Here is where I usually get an uncomfortable look/laugh but Smith seemed downright exasperated and that is what annoys me. Clearly, my sarcasm had flown right over his pretty, little, faux-hawked head. He rolls his eyes in frustration, I die a little inside. Let me reiterate, I don’t mind if people are curious about my looks or ethnicity, but what really kills me is when people are on a mission to find out whether I am black or white before they even try to get to know me.
“I mean, are you mixed or something?”
I admit to being a little drunk and a little bored with this conversation, so at once, I give him the full rundown, hoping that will answer all future questions and this way, we can move on and talking about something really interesting like beer or Project Runway. Black, yadda-yadda, very light, whatever. Smith’s eyes suddenly got very big and he started screaming, “I knew it! I knew there was something in you!” Okay. Now, I’ve heard this a lot and I’m never really sure how to respond. Pat on the back? Thumbs up? Let me just assure you, this in not a game called “Spot the Negro,” and there is no cash prize for correctly identifying that someone that (gasp) might not be white.
But then Smith said something to me that no one, no one, has ever said to me before. After hearing that people ask me a lot about my ethnicity, he suggested that I come up with some clever little catch-phrase that might clarify things.

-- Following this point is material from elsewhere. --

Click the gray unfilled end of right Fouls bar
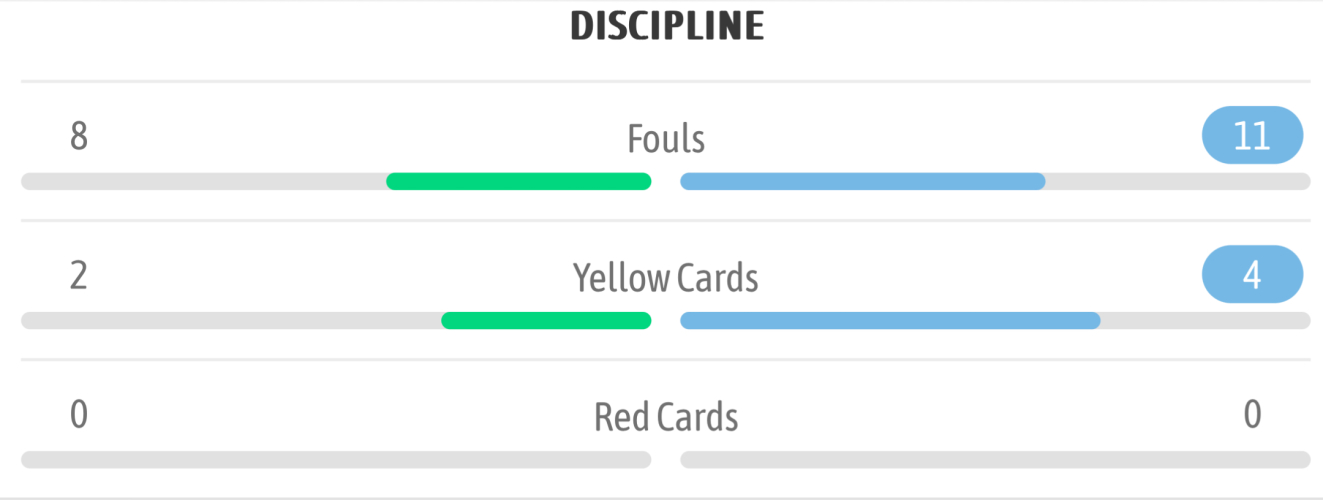The height and width of the screenshot is (500, 1323). [1178, 181]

Catch phrase. Catch phrase? Even if I had some sort of banging catch phrase (seriously, I’m at a loss, any suggestions?) I would never use one. Let me give you a couple reasons why I am above such a thing.
First and foremost, I’m not a secondary character in some shitty ABC sitcom or reality show. I do not use catch phrases because I refuse to be reduced to a cartoon. Get that? I am not your sassy, black friend. Don’t ask me to snap my fingers and call you “girlfriend” either. I don’t do catch phrases. I’ll use full sentences, when you ask me an important question regarding myself, my family, my history, if you don’t mind.
You may think that I am being unnecessarily harsh on poor Smith’s suggestion. Hell, maybe you’re even on board with the catch phrase idea. But how do you boil down the decades of rape, slavery, and racism that make up my familial history into just a few words? Excuse me, a few smart, funny, catchy words? I just think that the truth, the full truth, is better. I guess the truth is complicated and uncomfortable. A catch phrase, however, is not. It’s simple, it’s lighthearted and it puts everyone at ease (or annoys them to death). But is it my responsibility to make sure everyone is happy and smiling? Especially when they are grilling me about what I am?